The beauty of ITIL lies in its customizable framework.

I was involved in a subset of the second version of ITIL, namely Service Support. This domain focuses on the process required to keep operations running on a day-by-basis.

It explains how the Service Desk owns and supports Incident Management. It is the foundation for supporting user issues and requests.

Problem Management is the other half of Service Support. It analyzes the root cause of problems to eliminate or mitigate them, once and for all.

Change Management uses a structured process to ensure that changes meet business and technical criteria. This reduces risk and minimizes the impact of change on the organization.

Release Management provides a framework for coordinating, controlling, and physically introducing change to the organization.

Configuration Management provides the foundation for all Service Support and Service Delivery processes. It uses a database (called the CMDB for Change Management Data Base) to track and monitor the organization's software, infrastructure, and documentation. It also documents the relationship between incidents, solutions, changes, and releases.

A COMMON SENSE APPROACH

ITIL uses as common sense approach to delivering IT services. It synchronizes the delivery of all IT services towards the common goal of delivering service value to the organization. ITIL is currently in its third version.

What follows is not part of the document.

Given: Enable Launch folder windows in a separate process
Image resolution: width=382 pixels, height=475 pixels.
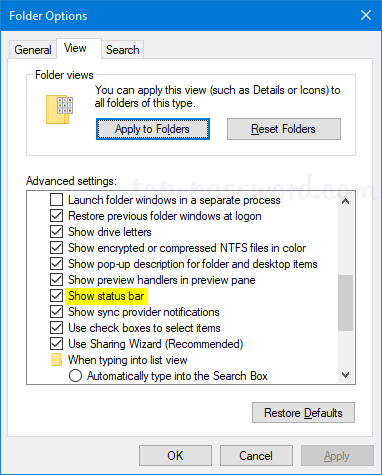Looking at the screenshot, I should click(57, 200).

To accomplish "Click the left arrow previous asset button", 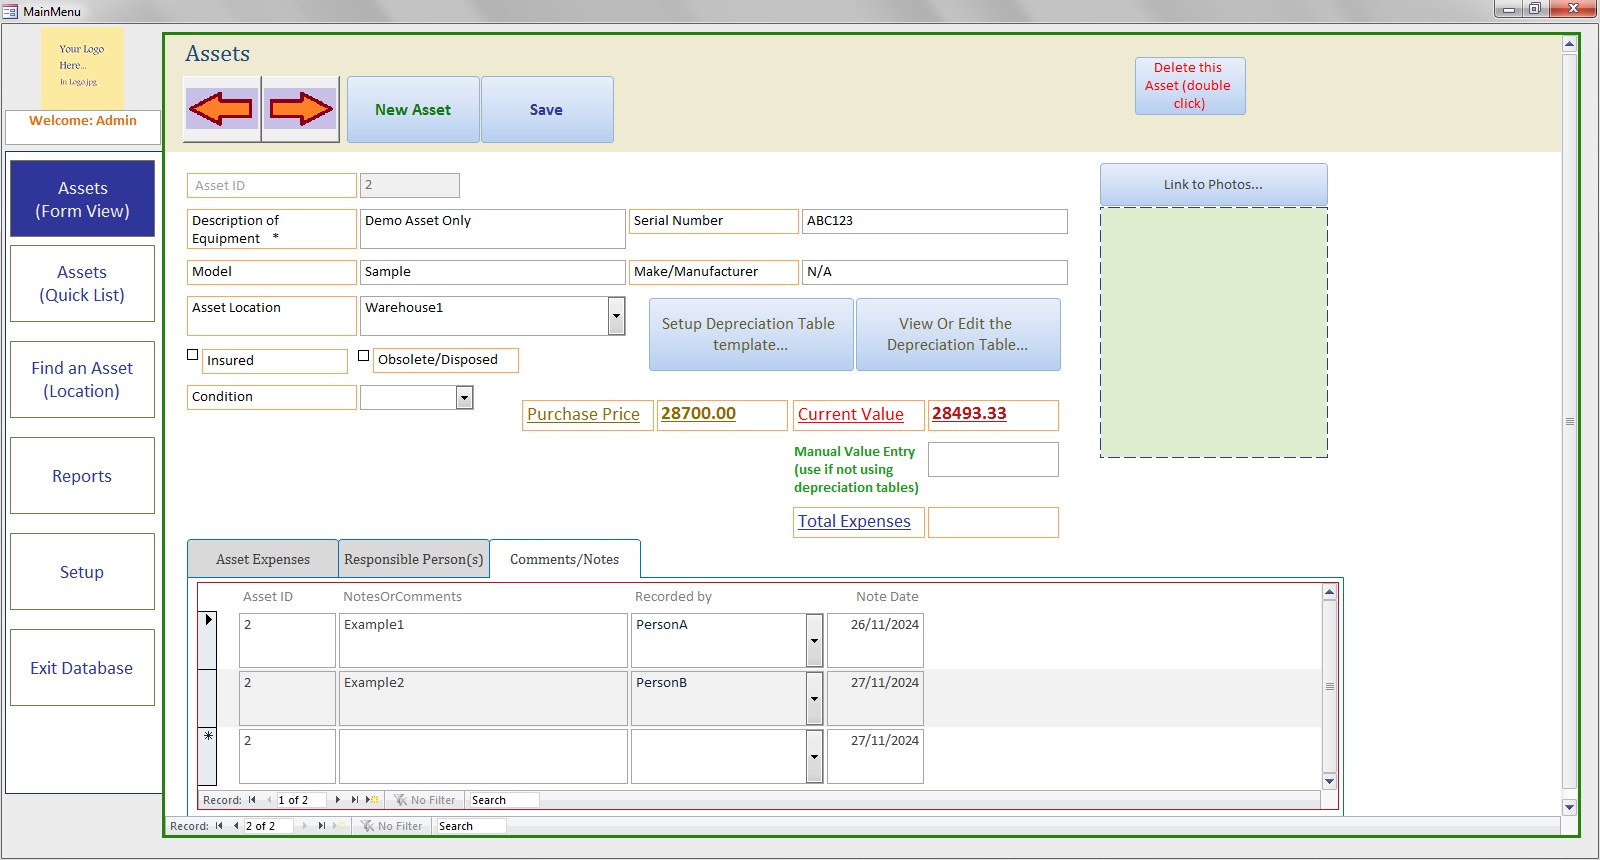I will click(222, 109).
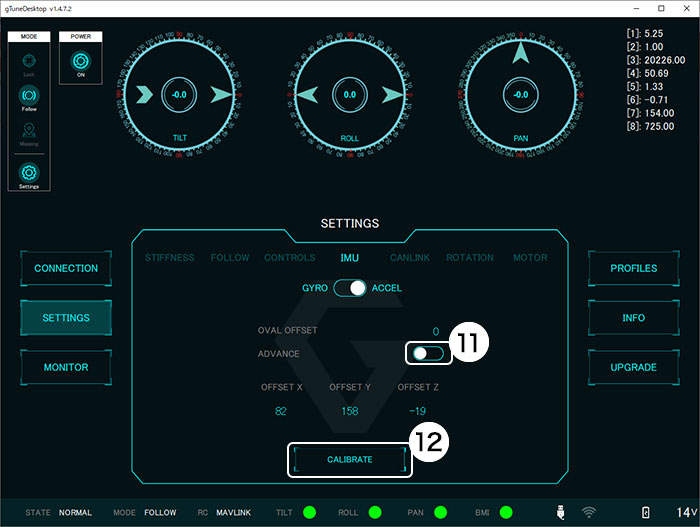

Its content revolves around five core competencies:

1. Service Strategy
2. Service Design
3. Service Transition
4. Service Operation
5. Continual Service Improvement.

BENEFITS TO THE ORGANIZATION

ITIL benefits its parent organization in these ways:

1. reduced costs
2. improved IT services through the use of proven best practice processes
3. improved customer satisfaction through a more professional approach to service delivery
4. standards and guidance
5. improved productivity
6. improved use of skills and experience
7. improved delivery of third party services through the specification of ITIL or ISO 20000 as the standard for service delivery in services procurements.

TYPICAL ADOPTION PATH OF ITIL BY ORGANIZATIONS

Gartner is a respected name in the field of technology consulting and research. According to Gartner, most organizations dip their toes in ITIL in the domain of Service Support, as our client did. Its involvement began in the area of resolution management. Managing resolutions, i.e., issues aka problems, has two disciplines: incident management and problem management.

After becoming comfortable with resolution management, companies typically add control processes, namely, change management and configuration management. From there, companies move on to release management, and as the organization matures, it shifts its focus on the processes of delivering services and improving services, i.e., service level management and availability management. This, according to Gartner, is the typical path followed by many companies in their adoption of ITIL practices:

1. Resolution Management
2. Change Management
3. Configuration Management
4. Release Management
5. Service Level Management
6. Availability Management

Companies typically follow an evolutionary process in adopting any new technology or set of practices. It is well worth it. ITIL fulfills an important need. In most organizations, IT processes are chaotic and ill-defined, poorly or not documented, nor standardized. The ultimate reward, as the individual company matures along the ITIL path, it begins using basic repeatable processes to maintain and improve its service delivery functions.